_Problem requirements_:
If a line in the entries contains the word "Rover", list it.

_Exercise data_:

□ □ □ □

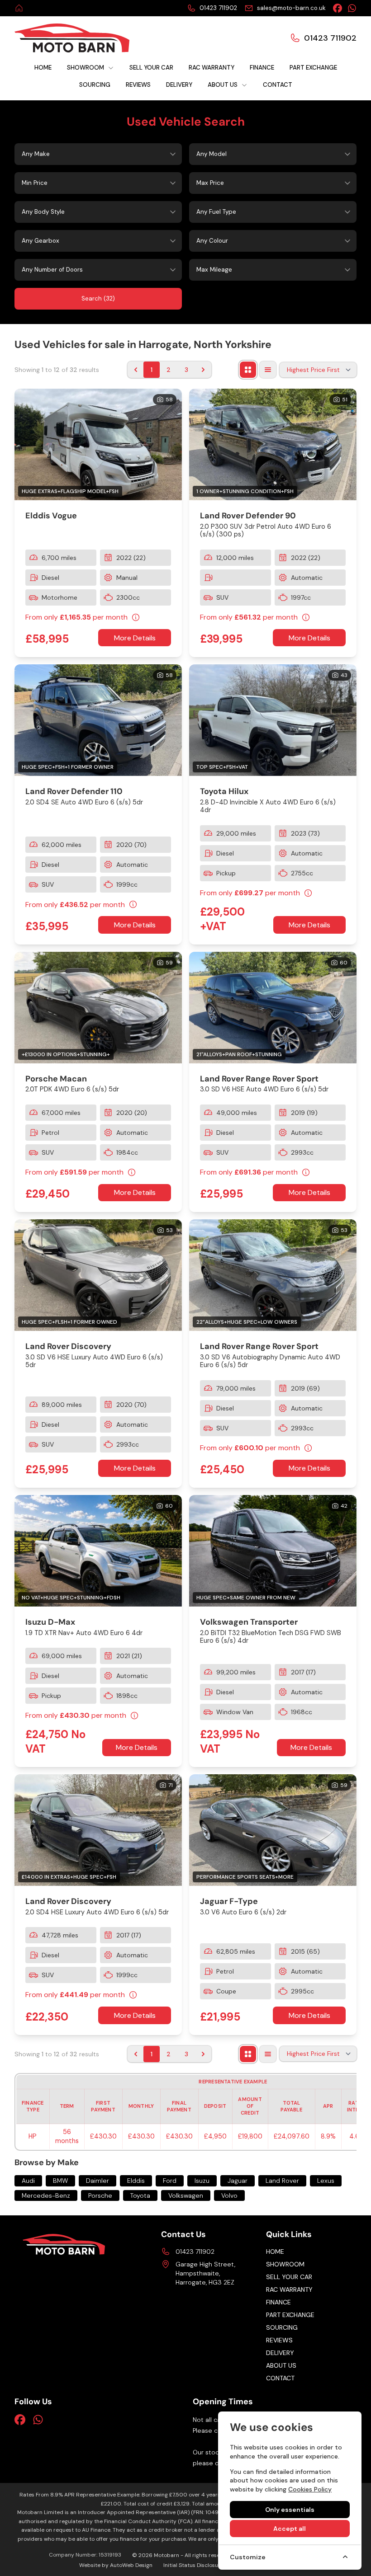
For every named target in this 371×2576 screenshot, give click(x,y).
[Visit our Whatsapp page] (352, 8)
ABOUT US (281, 2365)
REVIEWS (279, 2340)
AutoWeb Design (131, 2565)
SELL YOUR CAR (289, 2277)
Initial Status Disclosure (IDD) (200, 2565)
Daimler (97, 2180)
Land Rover (282, 2180)
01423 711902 (195, 2251)
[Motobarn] (19, 8)
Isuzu (202, 2180)
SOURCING (282, 2327)
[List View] (268, 370)
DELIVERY (280, 2353)
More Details (135, 638)
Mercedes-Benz (46, 2195)
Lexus (325, 2180)
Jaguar (237, 2180)
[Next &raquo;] (203, 370)
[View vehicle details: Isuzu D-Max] (98, 1551)
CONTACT (280, 2378)
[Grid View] (248, 370)
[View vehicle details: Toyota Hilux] (273, 720)
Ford (169, 2180)
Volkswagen (185, 2195)
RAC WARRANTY (289, 2289)
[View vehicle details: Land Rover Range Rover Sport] (273, 1007)
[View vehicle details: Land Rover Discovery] (98, 1275)
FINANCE (278, 2302)
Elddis (136, 2180)
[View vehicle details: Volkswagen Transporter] (273, 1551)
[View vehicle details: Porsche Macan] (98, 1007)
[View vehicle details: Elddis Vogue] (98, 444)
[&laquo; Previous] (136, 370)
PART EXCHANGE (290, 2315)
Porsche (100, 2195)
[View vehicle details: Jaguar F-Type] (273, 1830)
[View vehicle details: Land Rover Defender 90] (273, 444)
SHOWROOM (285, 2264)
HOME (275, 2251)
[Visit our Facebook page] (337, 8)
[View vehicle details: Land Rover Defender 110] (98, 720)
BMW (60, 2180)
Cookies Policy (310, 2489)
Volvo (229, 2195)
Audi (28, 2180)
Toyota (140, 2195)
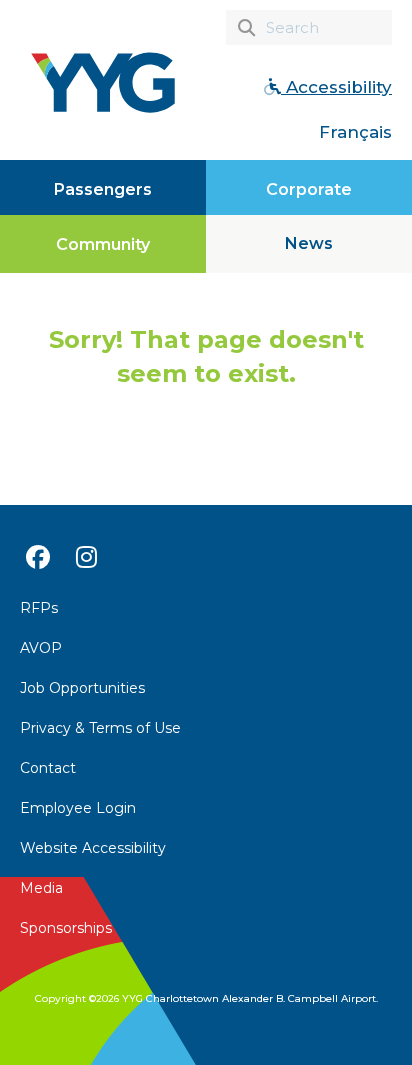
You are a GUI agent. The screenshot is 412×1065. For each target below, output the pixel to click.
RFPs (39, 608)
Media (41, 888)
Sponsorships (66, 928)
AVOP (41, 648)
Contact (48, 768)
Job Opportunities (82, 688)
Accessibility (336, 87)
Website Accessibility (93, 848)
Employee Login (78, 808)
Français (355, 132)
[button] (309, 244)
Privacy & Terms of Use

□ □ □ □

_Finished task_:
Land Rover (282, 2180)
[View vehicle details: Land Rover Range Rover Sport] (273, 1007)
[View vehicle details: Land Rover Discovery] (98, 1275)
[View vehicle details: Land Rover Defender 90] (273, 444)
[View vehicle details: Land Rover Defender 110] (98, 720)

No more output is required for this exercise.